The only testimony of the condition of disrepair of the windows was that of the plaintiff and of his wife. Neither of them had known that the moulding was in need of repair nor had they requested that it be repaired. Their complaints were confined to the windows. The plaintiff's wife said that after the accident she observed that the moulding was rotten and spongy where it had broken. We search the proofs in vain for any testimony that the fall was caused in any way by the window sashes or frames, whether in good repair or otherwise. The proximate cause of the fall doubtless from the testimony was the rotten and spongy condition of the outside moulding which was not sufficiently strong to bear the strain put upon it by the plaintiff when he grasped it to steady himself while at work on the screen. If in falling his body broke the window glass and sashes (which is denied) that fact under the circumstances can have no bearing on the cause of the fall.

The case is predicated on the allegation that the appellants upon request assumed the duty of making repairs to these windows and window frames and were guilty of wrongful omission to exercise reasonable care in doing so and that the proximate cause of the plaintiff's fall and resulting injuries followed. We think that there was no evidence to support this allegation and that the trial court erred in submitting it to the jury.

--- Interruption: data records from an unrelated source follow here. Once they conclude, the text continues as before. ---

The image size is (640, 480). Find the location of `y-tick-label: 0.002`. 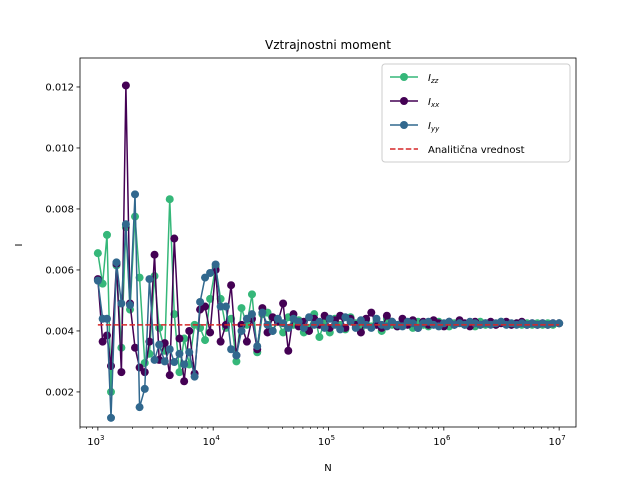

y-tick-label: 0.002 is located at coordinates (60, 394).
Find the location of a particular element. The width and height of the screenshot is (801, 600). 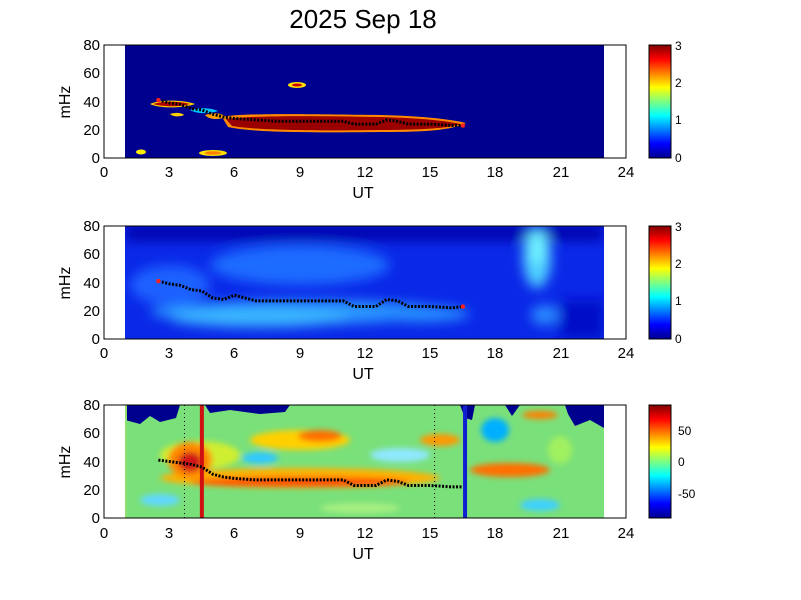

panel-2-y-axis-label: mHz is located at coordinates (66, 284).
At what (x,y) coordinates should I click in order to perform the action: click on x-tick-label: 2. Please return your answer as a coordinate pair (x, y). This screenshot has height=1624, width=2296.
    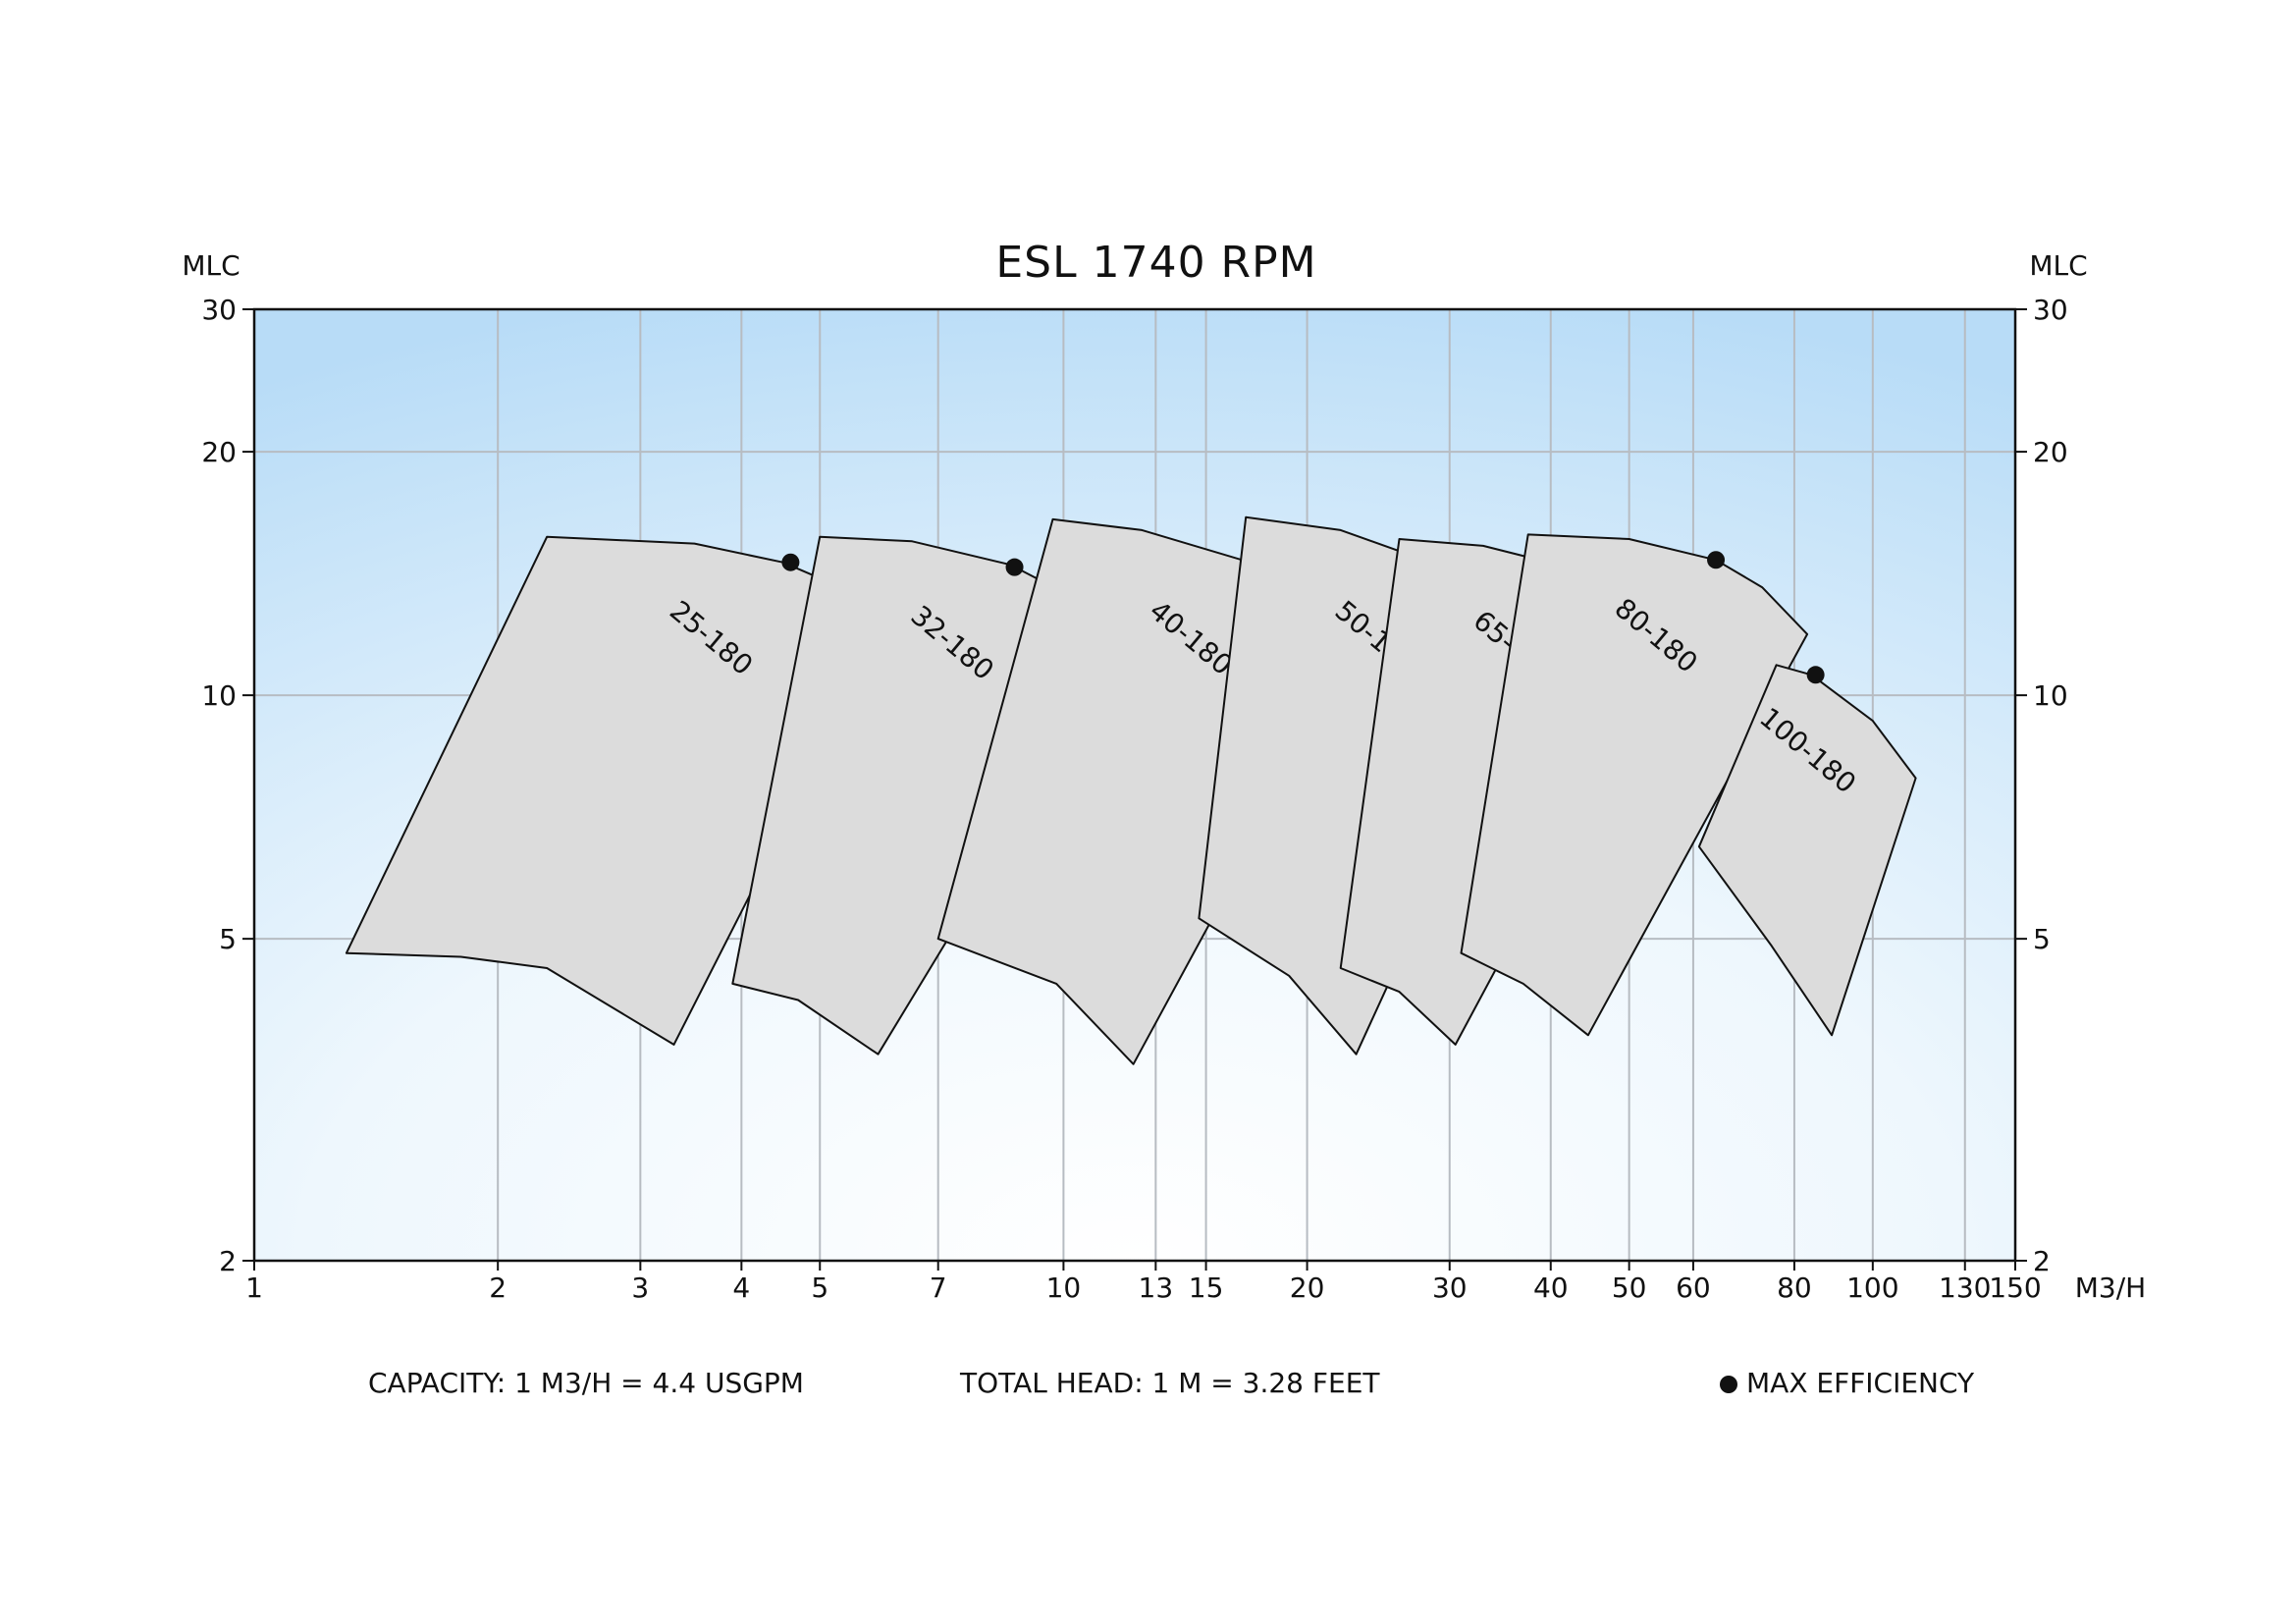
    Looking at the image, I should click on (498, 1288).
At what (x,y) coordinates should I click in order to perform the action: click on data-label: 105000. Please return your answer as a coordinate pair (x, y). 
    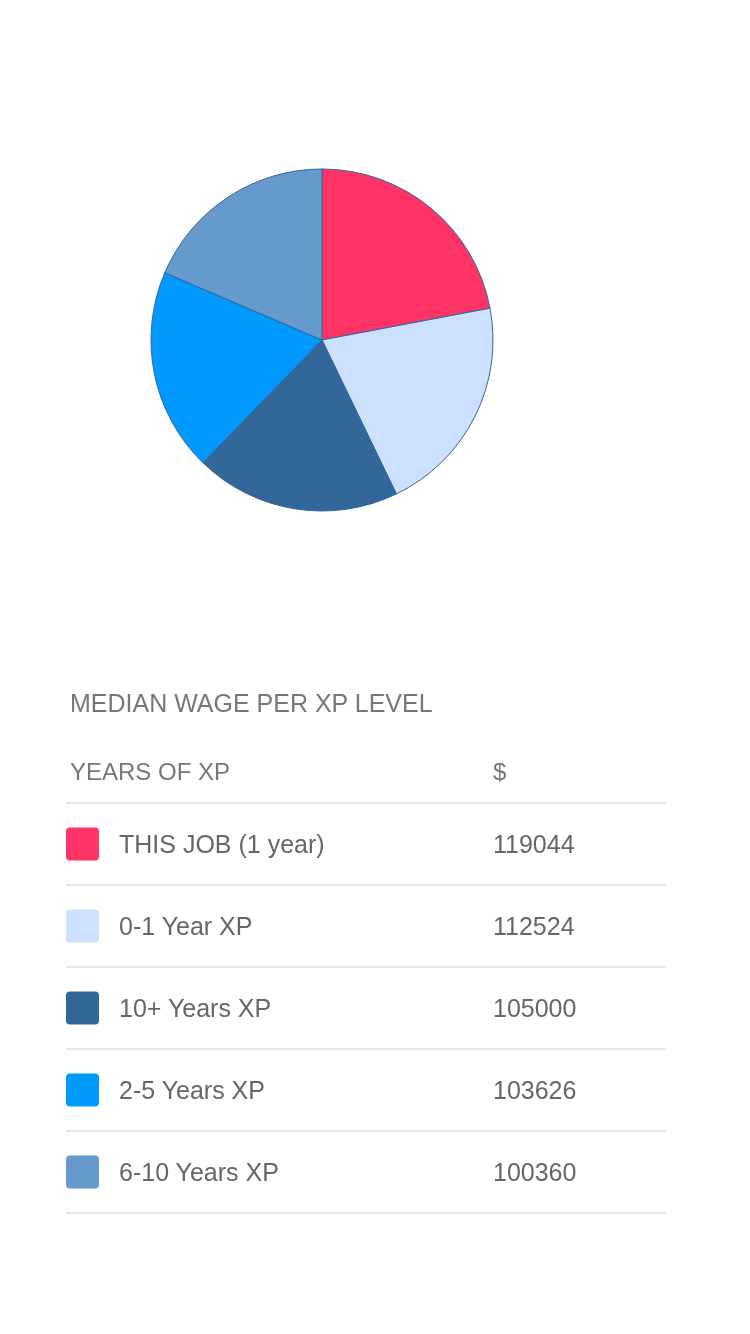
    Looking at the image, I should click on (535, 1008).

In making repairs to the windows and window frames the appellants were under no greater duty than to use reasonable care to repair them so that they would be reasonably fit for the purpose for which they were intended. And, even if in making those repairs some repairs were also made to the moulding, of which there is some testimony by the plaintiff's wife, the duty clearly did not require that this moulding be

[128 NJL Page 536]

made strong enough to withstand the strain put upon it by the plaintiff. The testimony does not show for what purpose this moulding was installed but we may infer that it was for ornamental purposes or as a shield to the weather. Obviously, however, the moulding was not placed there for the use to which the plaintiff put it. Compare Egan v. Krueger, 103 N.J.L. 474; Saunders v. Eastern Hydraulic Brick Co., 63 Id. 554; Gavin v. O'Connor, 99 Id. 162.

We conclude, therefore, that it was error for the court to have submitted this case to the jury and the judgment under review must be reversed.